I’m not sure I would call this a failure.. more just something you tried out of curiosity and abandoned. Happens to literally everyone. “Failed” to me would imply there was something fundamentally broken about the approach or the dataset, or that there was an actual negative impact to the unrealized result. It’s very hard to finish long-running side projects that aren’t generating income, attention, or driven by some quasi-pathological obsession. The fact you even blogged about it and made HN front page qualifies as a success in my book.
> If I would have finished the project, this dataset would then have been released and used for a number of analyses using Python.
Nothing stopping you from releasing the raw dataset and calling it a success!
> Back then, I would have trained a specialised model (or used a pretrained specialised model) but since LLMs made so much progress during the runtime of this project from 2020-Q1 to 2024-Q4, I would now rather consider a foundational model wrapped as an AI agent instead; for example, I would try to find a foundation model to do the job of for example finding the right link on the Tagesschau website, which was by far the most draining part of the whole project.

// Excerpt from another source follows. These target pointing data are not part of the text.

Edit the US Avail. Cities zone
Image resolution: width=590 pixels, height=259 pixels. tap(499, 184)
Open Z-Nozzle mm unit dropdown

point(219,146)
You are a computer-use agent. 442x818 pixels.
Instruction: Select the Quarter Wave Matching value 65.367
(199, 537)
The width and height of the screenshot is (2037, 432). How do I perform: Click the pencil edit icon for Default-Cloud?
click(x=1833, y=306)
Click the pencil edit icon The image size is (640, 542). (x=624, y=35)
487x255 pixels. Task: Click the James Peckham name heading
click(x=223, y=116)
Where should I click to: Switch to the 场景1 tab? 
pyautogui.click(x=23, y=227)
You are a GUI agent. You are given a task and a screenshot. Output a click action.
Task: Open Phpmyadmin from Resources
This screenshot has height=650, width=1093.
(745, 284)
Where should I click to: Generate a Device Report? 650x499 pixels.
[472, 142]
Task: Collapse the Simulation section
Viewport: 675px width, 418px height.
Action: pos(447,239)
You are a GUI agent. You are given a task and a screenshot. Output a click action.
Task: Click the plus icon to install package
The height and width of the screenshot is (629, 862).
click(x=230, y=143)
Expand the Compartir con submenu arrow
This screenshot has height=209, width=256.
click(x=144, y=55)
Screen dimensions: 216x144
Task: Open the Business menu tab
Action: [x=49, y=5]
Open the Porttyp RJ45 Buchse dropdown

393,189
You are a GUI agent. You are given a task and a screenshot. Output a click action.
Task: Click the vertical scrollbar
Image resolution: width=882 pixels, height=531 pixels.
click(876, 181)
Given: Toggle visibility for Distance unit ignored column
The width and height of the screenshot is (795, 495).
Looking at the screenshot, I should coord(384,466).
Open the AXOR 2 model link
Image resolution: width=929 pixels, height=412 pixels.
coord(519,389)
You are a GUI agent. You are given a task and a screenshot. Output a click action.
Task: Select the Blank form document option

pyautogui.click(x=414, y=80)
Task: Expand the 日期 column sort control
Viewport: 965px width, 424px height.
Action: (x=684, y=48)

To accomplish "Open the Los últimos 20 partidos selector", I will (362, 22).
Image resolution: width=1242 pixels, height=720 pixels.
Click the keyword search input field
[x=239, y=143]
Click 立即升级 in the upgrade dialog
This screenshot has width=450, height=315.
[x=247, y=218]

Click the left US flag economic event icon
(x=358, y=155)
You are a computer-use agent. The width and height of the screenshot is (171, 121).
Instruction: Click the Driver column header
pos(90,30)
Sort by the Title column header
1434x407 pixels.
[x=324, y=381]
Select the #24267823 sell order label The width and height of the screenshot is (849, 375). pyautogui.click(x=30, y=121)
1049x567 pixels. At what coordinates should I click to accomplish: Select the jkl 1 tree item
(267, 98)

I actually just started (and subsequently —-abandoned—- paused) my own news analysis side project leveraging LLMs for consolidation/aggregation.. and yeah, the web scraping part is still the worst. And I’ve had the same thought that feeding raw HTML to the LLM might be an easier way of parsing web objects now. The problem is most sites are privy to scraping efforts and it’s not so much a matter of finding the right element but bypassing the weird click-thru screens, tricking the site that you’re on a real browser, etc…
> Nothing stopping you from releasing the raw dataset and calling it a success!
Right. OP: release it as a Kaggle Dataset (https://www.kaggle.com/datasets) and invite people to collaboratively figure out how to autonate the analyses. (Do you just want to get sentiment on a specific topic (e.g. vaccination, German energy supplies, German govt approval)? or quantitative predictions?) Start with something easy.
> for example, I would try to find a foundation model to do the job of for example finding the right link on the Tagesschau website, which was by far the most draining part of the whole project.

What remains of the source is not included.